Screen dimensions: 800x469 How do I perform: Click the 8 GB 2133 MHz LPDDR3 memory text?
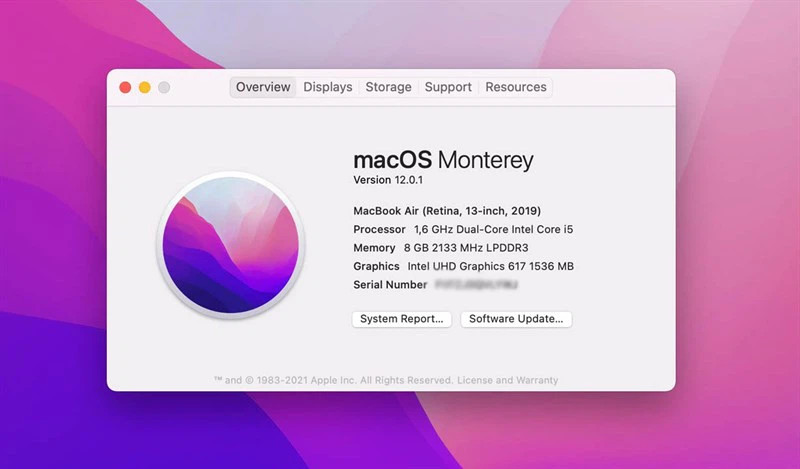tap(466, 248)
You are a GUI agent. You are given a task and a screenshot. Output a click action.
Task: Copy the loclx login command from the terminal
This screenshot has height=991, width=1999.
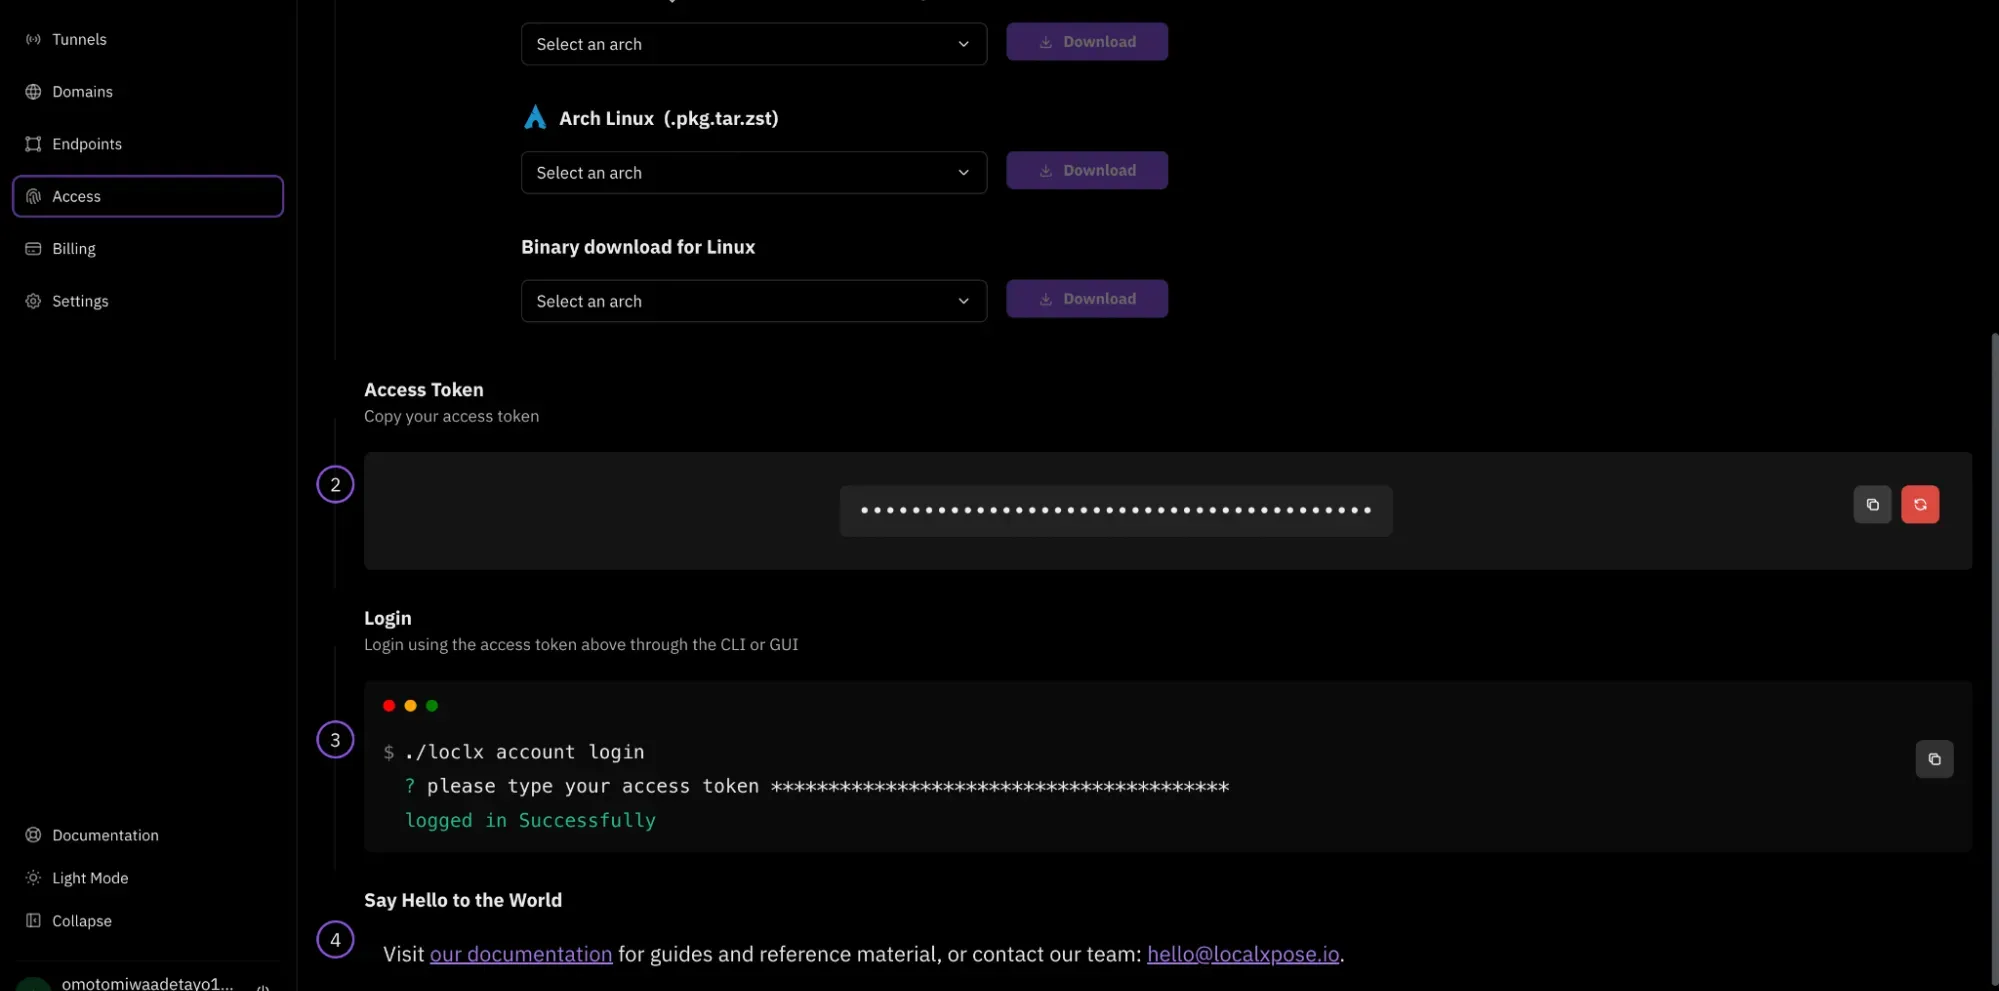(1933, 759)
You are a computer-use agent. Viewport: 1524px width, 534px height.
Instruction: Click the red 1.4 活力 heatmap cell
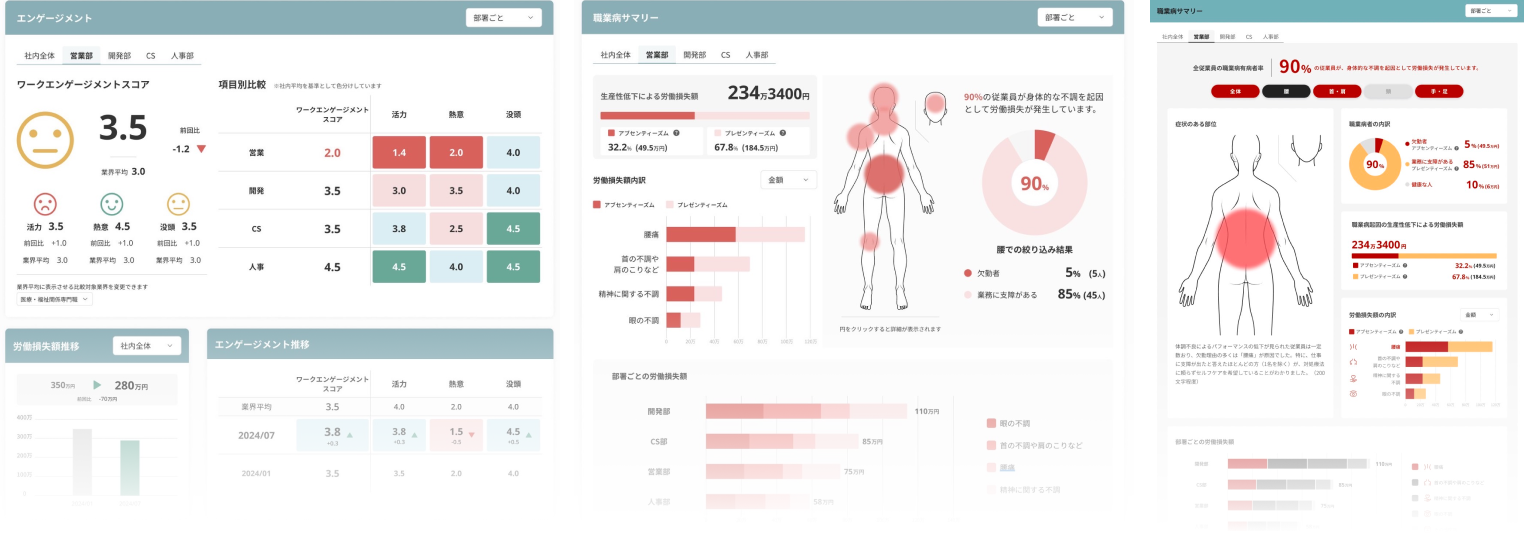coord(398,153)
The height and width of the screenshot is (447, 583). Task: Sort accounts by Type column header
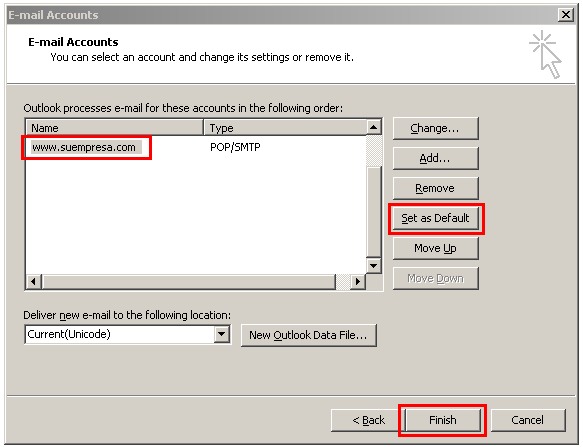point(285,128)
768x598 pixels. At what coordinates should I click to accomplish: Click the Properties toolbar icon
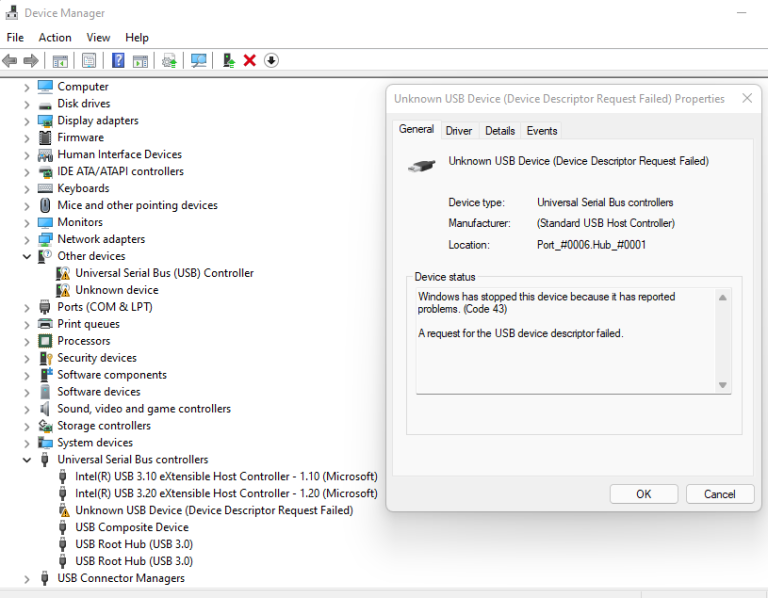point(89,61)
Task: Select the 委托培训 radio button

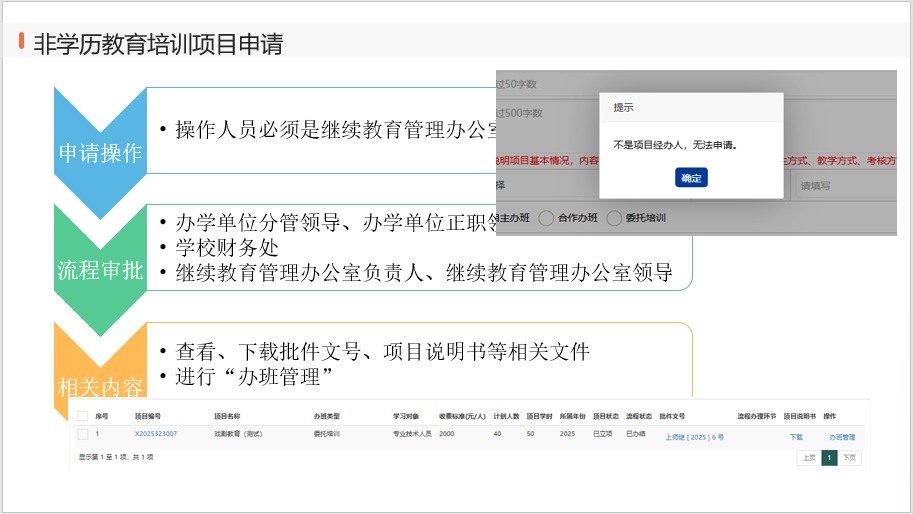Action: point(614,218)
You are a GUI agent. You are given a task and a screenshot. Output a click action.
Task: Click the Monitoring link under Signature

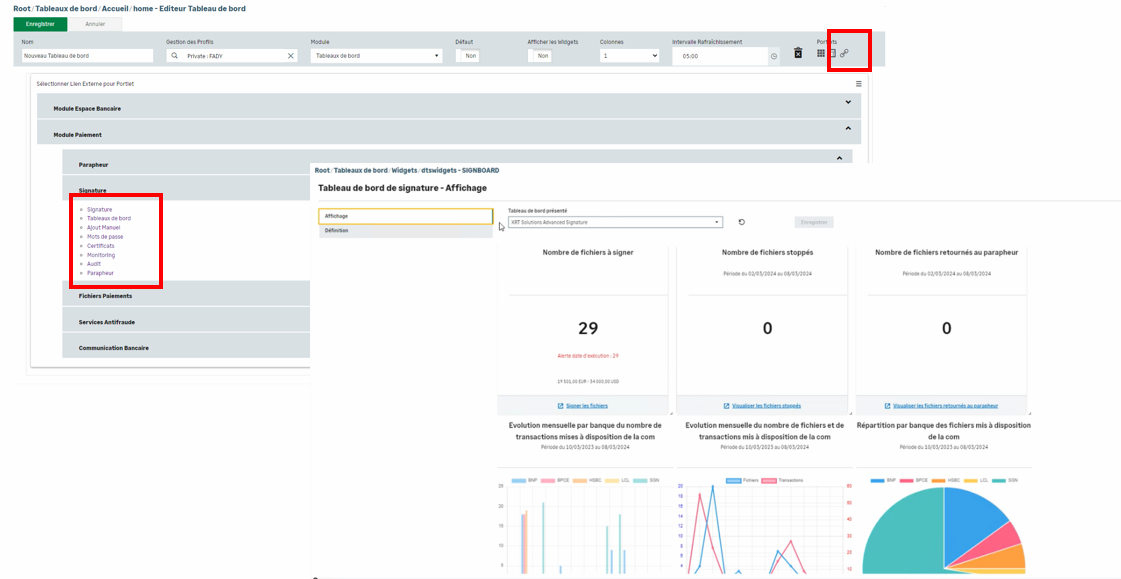click(101, 255)
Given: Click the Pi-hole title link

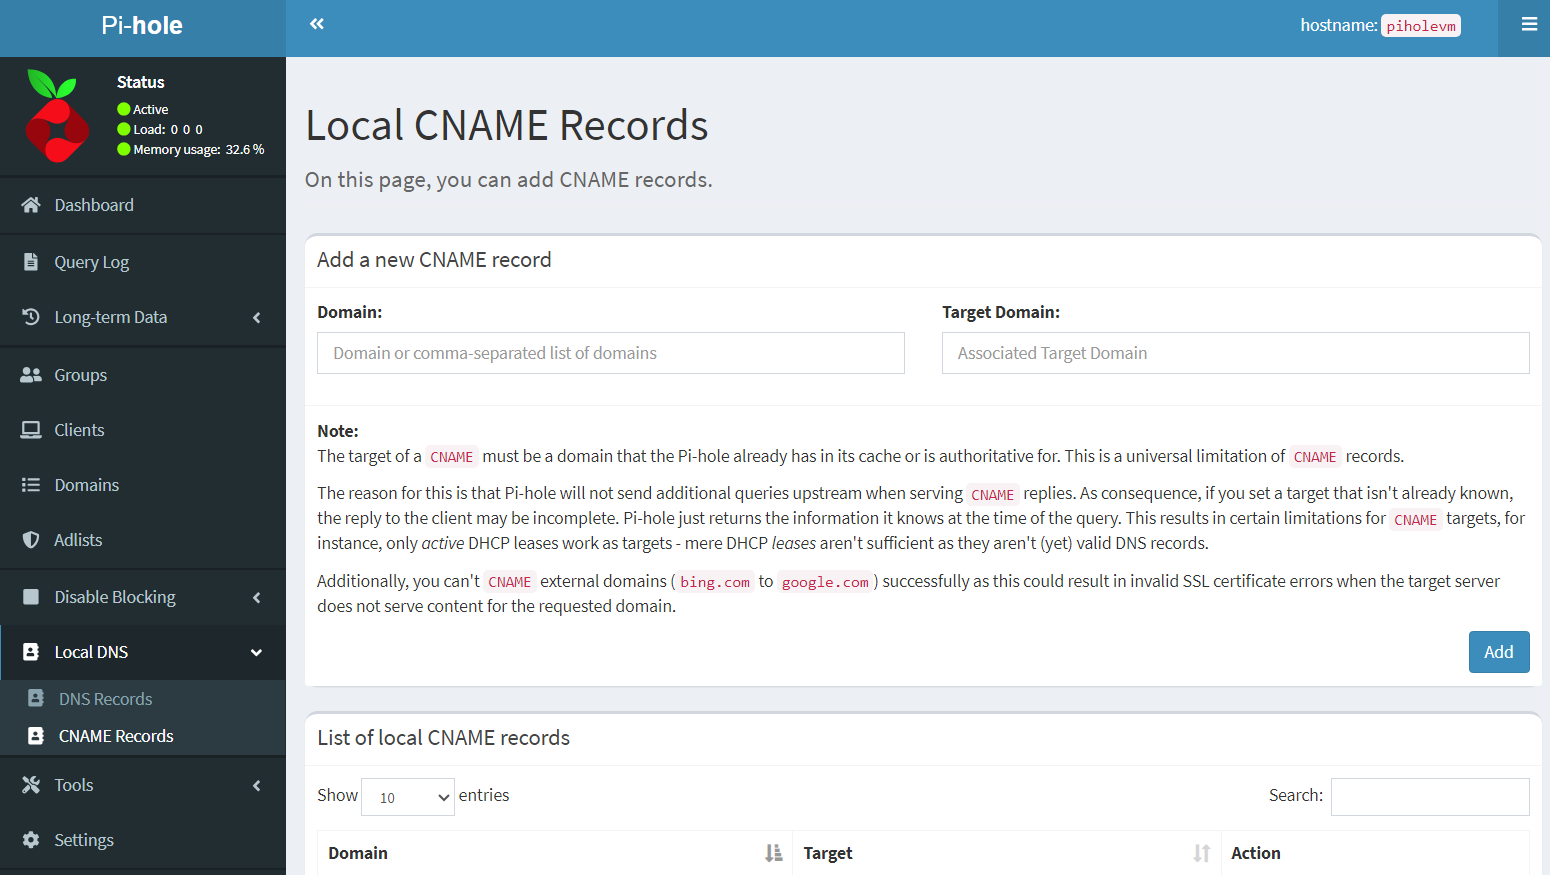Looking at the screenshot, I should 142,26.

Exercise brief: Every entry above needs to be printed again exactly, with its pictures left out.

Reply to the task:
Screen dimensions: 800x469 How do I perform: Click the 8 GB 2133 MHz LPDDR3 memory text?
tap(466, 248)
You are a GUI agent. You are given a task and a screenshot. Output a click action.
Task: Copy the loclx login command from the terminal
This screenshot has height=991, width=1999.
(1933, 759)
You are a computer-use agent. Viewport: 1524px width, 534px height.
Instruction: Click the red 1.4 活力 heatmap cell
coord(398,153)
The height and width of the screenshot is (447, 583). Task: Sort accounts by Type column header
point(285,128)
768x598 pixels. At what coordinates should I click to accomplish: Click the Properties toolbar icon
point(89,61)
Task: Select the 委托培训 radio button

Action: point(614,218)
You are a GUI agent. You are given a task and a screenshot. Output a click action.
Task: Click the Monitoring link under Signature

click(101, 255)
Given: Click the Pi-hole title link

Looking at the screenshot, I should 142,26.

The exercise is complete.